Tuttavia, una volta diagnosticata, ci sono passi importanti che le persone possono intraprendere per prevenire le complicazioni. Il monitoraggio regolare e il trattamento appropriato possono aiutare a prevenire i gravi problemi di salute associati all’eccesso di ormone della crescita. Le persone con acromegalia beneficiano di controlli sanitari regolari per monitorare condizioni come diabete, pressione alta e malattie cardiache^[4]. Gli screening con colonscopia diventano particolarmente importanti perché gli individui con acromegalia affrontano un aumentato rischio di sviluppare polipi del colon, che possono progredire verso il cancro del colon se non vengono rilevati^[3].

La strategia di “prevenzione” più efficace riguarda la rilevazione precoce e il trattamento tempestivo. Poiché i sintomi si sviluppano così gradualmente, le persone dovrebbero prestare attenzione ai cambiamenti nel loro aspetto fisico nel tempo. Confrontare le fotografie attuali con immagini scattate diversi anni prima può talvolta rivelare cambiamenti sottili che non erano notabili giorno per giorno. Chiunque sperimenti sintomi persistenti come ingrandimento delle mani o dei piedi, cambiamenti facciali, dolore articolare o forti mal di testa dovrebbe consultare il proprio medico per una valutazione.

Come Cambia il Corpo

Capire cosa accade all’interno del corpo durante l’acromegalia aiuta a spiegare perché i sintomi si sviluppano nel modo in cui lo fanno. Il processo inizia con il tumore ipofisario che produce quantità eccessive di ormone della crescita. Questo ormone viaggia attraverso il flusso sanguigno fino al fegato, dove segnala al fegato di produrre grandi quantità di fattore di crescita insulino-simile-1. Mentre l’ormone della crescita stesso ha effetti diretti sul corpo, l’IGF-1 è in realtà responsabile della maggior parte dei cambiamenti fisici osservati nell’acromegalia^[2].

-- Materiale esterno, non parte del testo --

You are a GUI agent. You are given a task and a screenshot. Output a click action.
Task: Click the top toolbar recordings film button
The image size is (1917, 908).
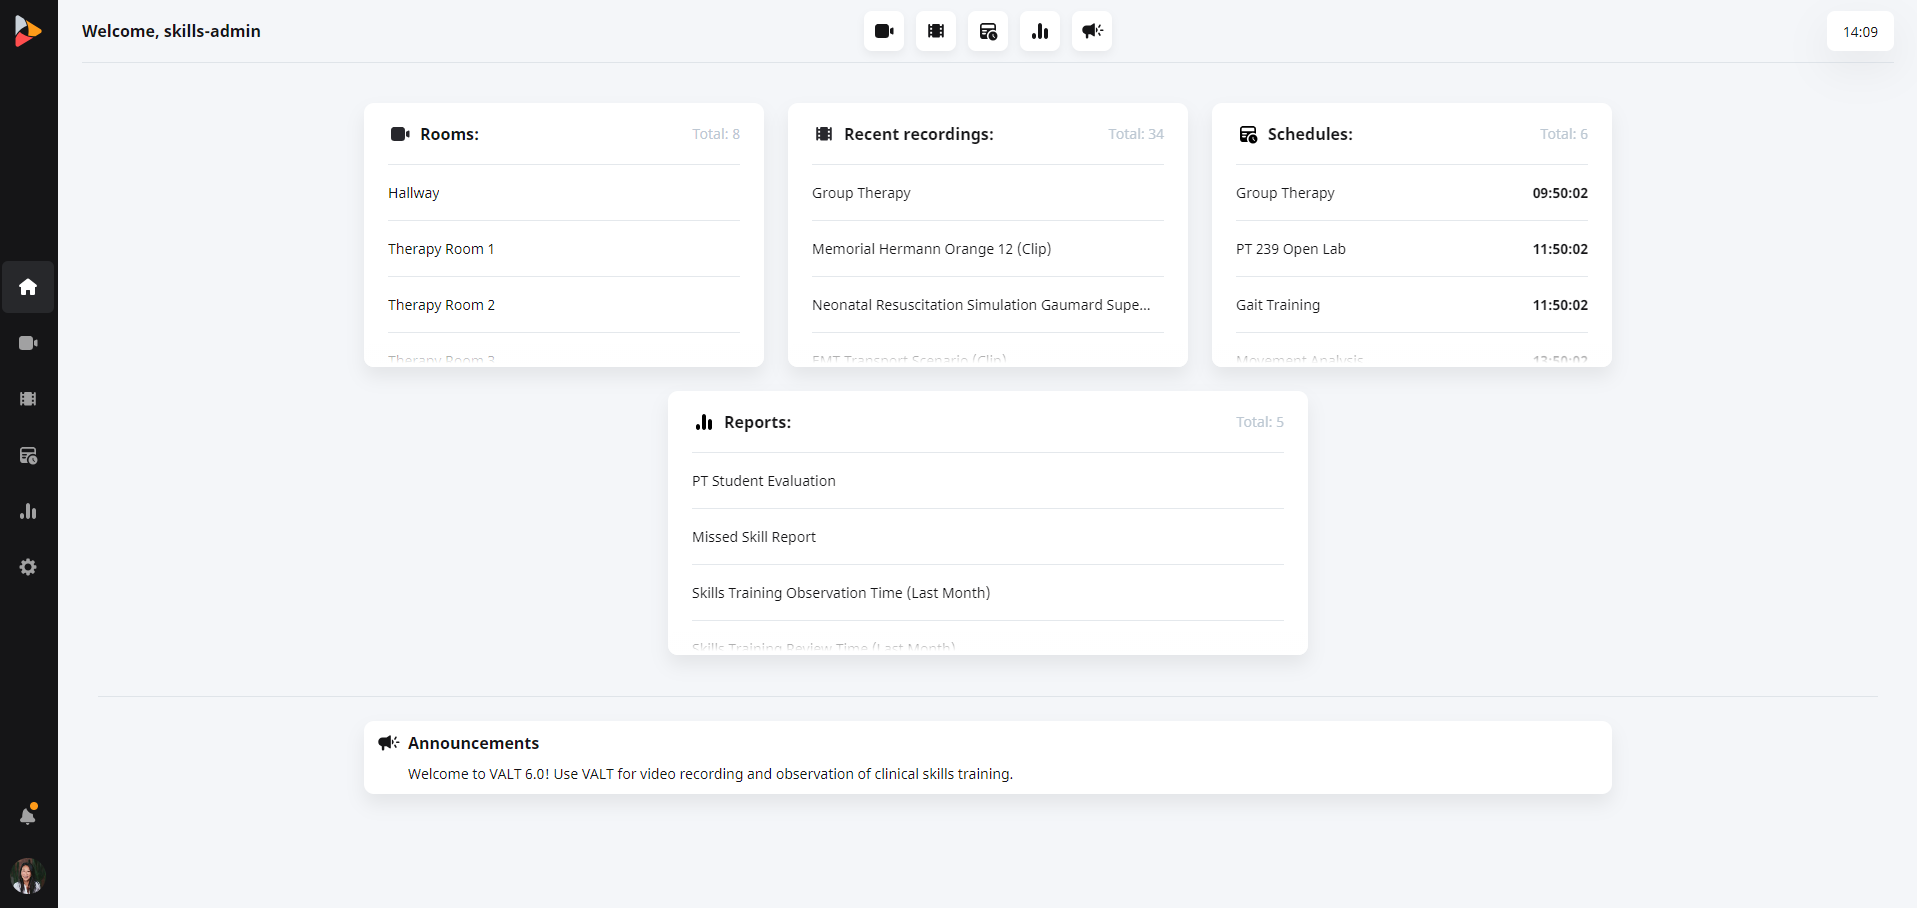coord(936,31)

Nei bambini, l’ormone della crescita fa allungare le ossa, risultando in un aumento dell’altezza. Tuttavia, negli adulti, le cartilagini di accrescimento alle estremità delle ossa lunghe si sono già fuse, quindi l’altezza non può aumentare. Invece, l’eccesso di ormone della crescita e IGF-1 fa ispessire le ossa piuttosto che allungarle. Questo spiega perché le mani, i piedi e le ossa facciali diventano ingrandite e deformate. La mascella cresce in avanti, l’arcata sopraccigliare diventa più prominente e le ossa del cranio si ispessiscono^[6].

I tessuti molli rispondono anche agli ormoni in eccesso crescendo più grandi. Gli organi interni tra cui cuore, fegato, reni e milza aumentano di dimensioni. La lingua, le labbra e il naso si ingrandiscono, e la cartilagine in tutto il corpo si ispessisce. Le corde vocali e i seni paranasali si espandono, il che spiega perché la voce diventa più profonda. Tutti questi cambiamenti avvengono gradualmente nel corso degli anni, motivo per cui spesso sfuggono all’attenzione finché non diventano piuttosto pronunciati.

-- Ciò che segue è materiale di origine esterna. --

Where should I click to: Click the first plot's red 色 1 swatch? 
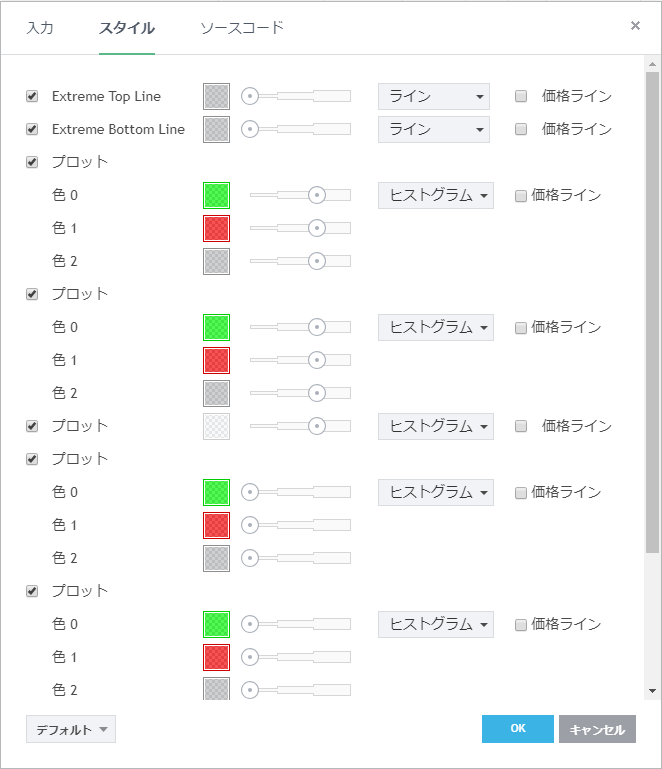216,228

Gli effetti metabolici dell’eccesso di ormone della crescita vanno oltre i cambiamenti fisici. L’ormone della crescita influisce su come il corpo elabora zuccheri e grassi, portando spesso a livelli elevati di glucosio nel sangue. Questo può progredire verso il diabete di tipo 2 in molti pazienti. L’ormone influenza anche la regolazione della pressione sanguigna e la funzione cardiaca. Livelli elevati di ormone della crescita e IGF-1 possono causare l’ingrandimento del muscolo cardiaco e farlo lavorare in modo meno efficiente, portando potenzialmente a malattie cardiache^[2].

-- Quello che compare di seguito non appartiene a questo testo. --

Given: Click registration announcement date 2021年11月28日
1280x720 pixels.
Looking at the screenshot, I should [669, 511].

Quando l’adenoma ipofisario cresce abbastanza, può premere fisicamente contro il tessuto cerebrale circostante. La ghiandola ipofisaria si trova vicino ai nervi ottici che trasportano informazioni visive dagli occhi al cervello. Un tumore in crescita può comprimere questi nervi, causando problemi alla vista o difetti del campo visivo. Il tumore può anche interferire con il tessuto ipofisario normale, influenzando potenzialmente la produzione di altri ormoni importanti e portando a vari squilibri ormonali oltre al semplice eccesso di ormone della crescita.